Building end-to-end AI-powered systems — from QR-based provenance platforms to deployed ML pipelines and smart robotic prototypes. I turn data into decisions and ideas into production software.
I'm a B.Tech student in AI & Data Science at REVA University, maintaining a 9.18 CGPA while shipping production-grade software. My projects span the full stack — from React frontends and FastAPI backends to ML pipelines and IoT robotics.
What drives me is the gap between data and decisions. Whether it's a QR-based agricultural provenance system that cuts verification time by 80%, a churn model deployed with a live API, or a geolocation-powered places recommender — I build things that solve real problems and run in production.
When I'm not coding, I'm volunteering at university fests, competing in hackathons (Top-10 twice), and pursuing certifications from IBM, Tata, and Datacom.
QR-based agricultural provenance system enabling real-time verification of produce — reducing verification time by ~80%. A 3-tier web app handling batch registration and retrieval in under 1 second using JSONBin cloud storage and qrcode.react.

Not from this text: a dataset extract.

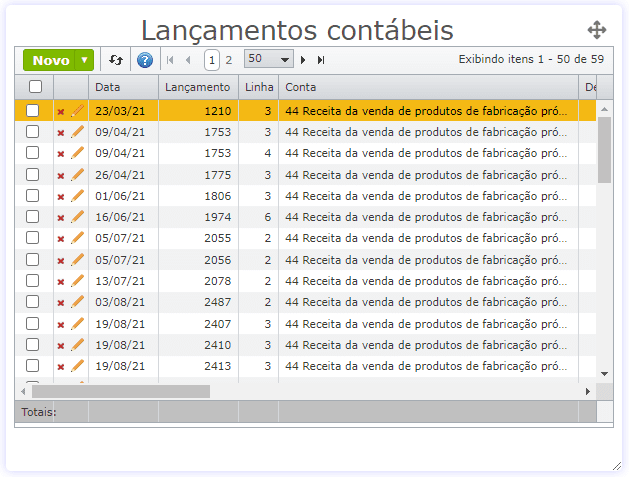Sort by the Conta column header
Screen dimensions: 629x477
(301, 87)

End-to-end deployed ML system on 7,043 records. Logistic Regression in a Scikit-learn Pipeline (OHE + StandardScaler) achieves ~80% accuracy with zero data leakage. FastAPI on Render exposes a public /predict endpoint; Streamlit Cloud provides the interactive frontend.
Context-aware recommendation app delivering real-time, mood-driven destination suggestions. Fetches up to 50 POIs per query via Geoapify Places API with sub-10-meter precision. Achieved a 95+ Lighthouse score. Zero-framework, component-based UI with dark mode and favourites.
5-table normalised MySQL schema (1NF–3NF) covering students, courses, enrolments, grades, and instructors with full foreign-key integrity. VIEWs for reusable grade reports and TRIGGERs for automated integrity checks. Complex JOINs and aggregations power top-performer analytics.
Production-ready Streamlit app with a zero-code Auto-ML pipeline and a natural language "Smart Assistant" for rapid dataset profiling and automated anomaly detection. Transforms raw CSV data into interactive Plotly visualisations and executive PDF reports — reducing manual analysis time by ~60%.
Intelligent robotic prototype using Embedded C for real-time obstacle detection with 90% navigation accuracy. Automated path-correction routines decreased route latency by 20% — translating core autonomous vehicle concepts into a functional, low-latency embedded system.